DATA:
-----

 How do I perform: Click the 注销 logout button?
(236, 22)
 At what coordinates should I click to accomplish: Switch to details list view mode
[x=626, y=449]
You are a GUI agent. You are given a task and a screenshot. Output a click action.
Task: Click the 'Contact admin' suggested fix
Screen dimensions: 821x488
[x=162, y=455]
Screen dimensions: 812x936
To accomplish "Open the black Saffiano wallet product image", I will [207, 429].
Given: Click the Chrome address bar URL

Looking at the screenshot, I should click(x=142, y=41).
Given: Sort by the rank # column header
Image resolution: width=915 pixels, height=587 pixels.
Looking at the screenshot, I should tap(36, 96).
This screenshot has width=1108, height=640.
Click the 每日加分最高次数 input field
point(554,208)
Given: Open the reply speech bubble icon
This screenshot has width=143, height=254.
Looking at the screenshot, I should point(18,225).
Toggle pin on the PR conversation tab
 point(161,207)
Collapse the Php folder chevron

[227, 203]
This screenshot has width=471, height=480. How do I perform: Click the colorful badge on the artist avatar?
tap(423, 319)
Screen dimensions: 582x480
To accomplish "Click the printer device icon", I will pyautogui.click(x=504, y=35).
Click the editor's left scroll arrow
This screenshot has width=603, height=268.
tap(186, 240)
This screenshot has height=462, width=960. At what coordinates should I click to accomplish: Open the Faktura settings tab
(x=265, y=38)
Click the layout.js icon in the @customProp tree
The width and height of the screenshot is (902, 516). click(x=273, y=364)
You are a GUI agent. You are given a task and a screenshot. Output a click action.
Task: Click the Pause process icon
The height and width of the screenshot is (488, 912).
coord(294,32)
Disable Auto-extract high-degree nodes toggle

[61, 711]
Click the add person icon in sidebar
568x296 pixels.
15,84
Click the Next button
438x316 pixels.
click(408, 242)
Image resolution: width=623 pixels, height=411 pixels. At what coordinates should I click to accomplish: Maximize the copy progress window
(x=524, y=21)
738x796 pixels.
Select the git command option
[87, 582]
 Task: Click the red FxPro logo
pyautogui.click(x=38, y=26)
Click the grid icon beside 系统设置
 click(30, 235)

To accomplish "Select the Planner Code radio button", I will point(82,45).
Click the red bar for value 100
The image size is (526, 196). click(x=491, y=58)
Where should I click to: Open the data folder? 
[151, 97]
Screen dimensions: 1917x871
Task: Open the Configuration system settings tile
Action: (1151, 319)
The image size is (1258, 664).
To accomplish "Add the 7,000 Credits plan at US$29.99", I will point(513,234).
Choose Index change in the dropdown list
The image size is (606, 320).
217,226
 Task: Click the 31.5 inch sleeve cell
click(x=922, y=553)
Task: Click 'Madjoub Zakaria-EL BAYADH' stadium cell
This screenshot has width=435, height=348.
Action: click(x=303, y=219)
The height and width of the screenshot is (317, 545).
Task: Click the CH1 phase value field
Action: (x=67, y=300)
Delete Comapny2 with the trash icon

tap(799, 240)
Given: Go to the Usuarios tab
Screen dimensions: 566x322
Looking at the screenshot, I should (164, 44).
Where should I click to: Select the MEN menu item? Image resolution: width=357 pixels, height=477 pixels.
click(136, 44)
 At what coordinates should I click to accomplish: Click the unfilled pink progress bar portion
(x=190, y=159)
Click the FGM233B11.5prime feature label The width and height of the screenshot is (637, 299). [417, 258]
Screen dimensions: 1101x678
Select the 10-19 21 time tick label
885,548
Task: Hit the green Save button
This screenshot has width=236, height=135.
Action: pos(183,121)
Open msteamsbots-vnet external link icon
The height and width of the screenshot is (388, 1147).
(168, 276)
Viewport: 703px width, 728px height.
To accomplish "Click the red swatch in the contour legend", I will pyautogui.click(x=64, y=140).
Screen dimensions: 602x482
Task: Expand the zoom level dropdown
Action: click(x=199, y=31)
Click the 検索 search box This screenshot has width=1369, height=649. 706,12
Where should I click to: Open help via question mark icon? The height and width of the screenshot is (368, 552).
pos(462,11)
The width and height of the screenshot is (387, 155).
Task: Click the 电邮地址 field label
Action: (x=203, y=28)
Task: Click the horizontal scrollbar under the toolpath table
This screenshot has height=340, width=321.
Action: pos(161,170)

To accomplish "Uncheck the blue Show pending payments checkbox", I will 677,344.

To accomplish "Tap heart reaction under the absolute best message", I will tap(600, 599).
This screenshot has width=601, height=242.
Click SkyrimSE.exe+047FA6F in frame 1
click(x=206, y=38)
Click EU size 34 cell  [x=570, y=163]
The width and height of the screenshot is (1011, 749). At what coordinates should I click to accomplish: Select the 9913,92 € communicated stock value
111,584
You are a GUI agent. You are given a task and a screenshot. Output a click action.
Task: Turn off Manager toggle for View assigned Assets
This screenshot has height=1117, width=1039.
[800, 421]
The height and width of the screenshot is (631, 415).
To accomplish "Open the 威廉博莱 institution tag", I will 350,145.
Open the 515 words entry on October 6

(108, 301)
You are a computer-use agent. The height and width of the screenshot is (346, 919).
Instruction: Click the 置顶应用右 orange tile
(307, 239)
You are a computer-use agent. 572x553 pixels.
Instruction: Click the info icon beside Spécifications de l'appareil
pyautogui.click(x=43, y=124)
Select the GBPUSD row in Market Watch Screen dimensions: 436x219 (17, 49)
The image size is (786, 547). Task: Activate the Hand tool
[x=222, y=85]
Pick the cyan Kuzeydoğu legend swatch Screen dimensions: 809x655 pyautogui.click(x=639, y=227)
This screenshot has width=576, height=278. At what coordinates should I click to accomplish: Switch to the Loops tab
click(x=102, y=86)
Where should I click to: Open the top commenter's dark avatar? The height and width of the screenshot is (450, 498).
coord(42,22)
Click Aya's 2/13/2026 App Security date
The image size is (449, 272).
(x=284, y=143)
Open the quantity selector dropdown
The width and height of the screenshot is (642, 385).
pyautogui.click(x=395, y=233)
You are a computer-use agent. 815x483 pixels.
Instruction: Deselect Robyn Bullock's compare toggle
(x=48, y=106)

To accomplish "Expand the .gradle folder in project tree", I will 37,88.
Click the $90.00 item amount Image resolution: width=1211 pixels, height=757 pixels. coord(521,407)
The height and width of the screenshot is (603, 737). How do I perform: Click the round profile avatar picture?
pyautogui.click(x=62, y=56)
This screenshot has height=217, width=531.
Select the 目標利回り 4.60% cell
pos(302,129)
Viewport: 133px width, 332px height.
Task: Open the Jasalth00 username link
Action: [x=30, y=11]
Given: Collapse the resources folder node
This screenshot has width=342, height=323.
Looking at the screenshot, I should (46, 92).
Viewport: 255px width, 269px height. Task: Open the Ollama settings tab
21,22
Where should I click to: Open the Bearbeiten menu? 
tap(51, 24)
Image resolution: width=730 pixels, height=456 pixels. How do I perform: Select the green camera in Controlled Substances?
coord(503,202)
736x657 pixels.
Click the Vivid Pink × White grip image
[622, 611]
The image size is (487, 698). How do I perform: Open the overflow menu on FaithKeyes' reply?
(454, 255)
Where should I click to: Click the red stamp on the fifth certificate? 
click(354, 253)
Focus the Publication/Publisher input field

-----

OBJECTIVE:
Copy every one of the records above verbatim, keeping each line in its original order.

EXPECTED ANSWER:
 How do I perform: Click the 注销 logout button?
(236, 22)
 At what coordinates should I click to accomplish: Switch to details list view mode
[x=626, y=449]
You are a GUI agent. You are given a task and a screenshot. Output a click action.
Task: Click the 'Contact admin' suggested fix
Screen dimensions: 821x488
[x=162, y=455]
Screen dimensions: 812x936
To accomplish "Open the black Saffiano wallet product image", I will [207, 429].
Given: Click the Chrome address bar URL

Looking at the screenshot, I should click(x=142, y=41).
Given: Sort by the rank # column header
Image resolution: width=915 pixels, height=587 pixels.
Looking at the screenshot, I should tap(36, 96).
This screenshot has width=1108, height=640.
Click the 每日加分最高次数 input field
point(554,208)
Given: Open the reply speech bubble icon
This screenshot has width=143, height=254.
Looking at the screenshot, I should point(18,225).
Toggle pin on the PR conversation tab
 point(161,207)
Collapse the Php folder chevron

[227, 203]
This screenshot has width=471, height=480. How do I perform: Click the colorful badge on the artist avatar?
tap(423, 319)
Screen dimensions: 582x480
To accomplish "Click the printer device icon", I will pyautogui.click(x=504, y=35).
Click the editor's left scroll arrow
This screenshot has width=603, height=268.
tap(186, 240)
This screenshot has height=462, width=960. At what coordinates should I click to accomplish: Open the Faktura settings tab
(x=265, y=38)
Click the layout.js icon in the @customProp tree
The width and height of the screenshot is (902, 516). click(x=273, y=364)
You are a GUI agent. You are given a task and a screenshot. Output a click action.
Task: Click the Pause process icon
The height and width of the screenshot is (488, 912).
coord(294,32)
Disable Auto-extract high-degree nodes toggle

[61, 711]
Click the add person icon in sidebar
568x296 pixels.
15,84
Click the Next button
438x316 pixels.
click(408, 242)
Image resolution: width=623 pixels, height=411 pixels. At what coordinates should I click to accomplish: Maximize the copy progress window
(x=524, y=21)
738x796 pixels.
Select the git command option
[87, 582]
 Task: Click the red FxPro logo
pyautogui.click(x=38, y=26)
Click the grid icon beside 系统设置
 click(30, 235)

To accomplish "Select the Planner Code radio button", I will point(82,45).
Click the red bar for value 100
The image size is (526, 196). click(x=491, y=58)
Where should I click to: Open the data folder? 
[151, 97]
Screen dimensions: 1917x871
Task: Open the Configuration system settings tile
Action: (1151, 319)
The image size is (1258, 664).
To accomplish "Add the 7,000 Credits plan at US$29.99", I will point(513,234).
Choose Index change in the dropdown list
The image size is (606, 320).
217,226
 Task: Click the 31.5 inch sleeve cell
click(x=922, y=553)
Task: Click 'Madjoub Zakaria-EL BAYADH' stadium cell
This screenshot has width=435, height=348.
Action: click(x=303, y=219)
The height and width of the screenshot is (317, 545).
Task: Click the CH1 phase value field
Action: (x=67, y=300)
Delete Comapny2 with the trash icon

tap(799, 240)
Given: Go to the Usuarios tab
Screen dimensions: 566x322
Looking at the screenshot, I should (164, 44).
Where should I click to: Select the MEN menu item? Image resolution: width=357 pixels, height=477 pixels.
click(136, 44)
 At what coordinates should I click to accomplish: Click the unfilled pink progress bar portion
(x=190, y=159)
Click the FGM233B11.5prime feature label The width and height of the screenshot is (637, 299). [417, 258]
Screen dimensions: 1101x678
Select the 10-19 21 time tick label
885,548
Task: Hit the green Save button
This screenshot has width=236, height=135.
Action: pos(183,121)
Open msteamsbots-vnet external link icon
The height and width of the screenshot is (388, 1147).
(168, 276)
Viewport: 703px width, 728px height.
To accomplish "Click the red swatch in the contour legend", I will pyautogui.click(x=64, y=140).
Screen dimensions: 602x482
Task: Expand the zoom level dropdown
Action: click(x=199, y=31)
Click the 検索 search box This screenshot has width=1369, height=649. 706,12
Where should I click to: Open help via question mark icon? The height and width of the screenshot is (368, 552).
pos(462,11)
The width and height of the screenshot is (387, 155).
Task: Click the 电邮地址 field label
Action: (x=203, y=28)
Task: Click the horizontal scrollbar under the toolpath table
This screenshot has height=340, width=321.
Action: pos(161,170)

To accomplish "Uncheck the blue Show pending payments checkbox", I will 677,344.

To accomplish "Tap heart reaction under the absolute best message", I will tap(600, 599).
This screenshot has width=601, height=242.
Click SkyrimSE.exe+047FA6F in frame 1
click(x=206, y=38)
Click EU size 34 cell  [x=570, y=163]
The width and height of the screenshot is (1011, 749). At what coordinates should I click to accomplish: Select the 9913,92 € communicated stock value
111,584
You are a GUI agent. You are given a task and a screenshot. Output a click action.
Task: Turn off Manager toggle for View assigned Assets
This screenshot has height=1117, width=1039.
[800, 421]
The height and width of the screenshot is (631, 415).
To accomplish "Open the 威廉博莱 institution tag", I will 350,145.
Open the 515 words entry on October 6

(108, 301)
You are a computer-use agent. The height and width of the screenshot is (346, 919).
Instruction: Click the 置顶应用右 orange tile
(307, 239)
You are a computer-use agent. 572x553 pixels.
Instruction: Click the info icon beside Spécifications de l'appareil
pyautogui.click(x=43, y=124)
Select the GBPUSD row in Market Watch Screen dimensions: 436x219 (17, 49)
The image size is (786, 547). Task: Activate the Hand tool
[x=222, y=85]
Pick the cyan Kuzeydoğu legend swatch Screen dimensions: 809x655 pyautogui.click(x=639, y=227)
This screenshot has width=576, height=278. At what coordinates should I click to accomplish: Switch to the Loops tab
click(x=102, y=86)
Where should I click to: Open the top commenter's dark avatar? The height and width of the screenshot is (450, 498).
coord(42,22)
Click Aya's 2/13/2026 App Security date
The image size is (449, 272).
(x=284, y=143)
Open the quantity selector dropdown
The width and height of the screenshot is (642, 385).
pyautogui.click(x=395, y=233)
You are a computer-use agent. 815x483 pixels.
Instruction: Deselect Robyn Bullock's compare toggle
(x=48, y=106)

To accomplish "Expand the .gradle folder in project tree", I will 37,88.
Click the $90.00 item amount Image resolution: width=1211 pixels, height=757 pixels. coord(521,407)
The height and width of the screenshot is (603, 737). How do I perform: Click the round profile avatar picture?
pyautogui.click(x=62, y=56)
This screenshot has height=217, width=531.
Select the 目標利回り 4.60% cell
pos(302,129)
Viewport: 133px width, 332px height.
Task: Open the Jasalth00 username link
Action: [x=30, y=11]
Given: Collapse the resources folder node
This screenshot has width=342, height=323.
Looking at the screenshot, I should (46, 92).
Viewport: 255px width, 269px height. Task: Open the Ollama settings tab
21,22
Where should I click to: Open the Bearbeiten menu? 
tap(51, 24)
Image resolution: width=730 pixels, height=456 pixels. How do I perform: Select the green camera in Controlled Substances?
coord(503,202)
736x657 pixels.
Click the Vivid Pink × White grip image
[622, 611]
The image size is (487, 698). How do I perform: Open the overflow menu on FaithKeyes' reply?
(454, 255)
Where should I click to: Click the red stamp on the fifth certificate? 
click(354, 253)
Focus the Publication/Publisher input field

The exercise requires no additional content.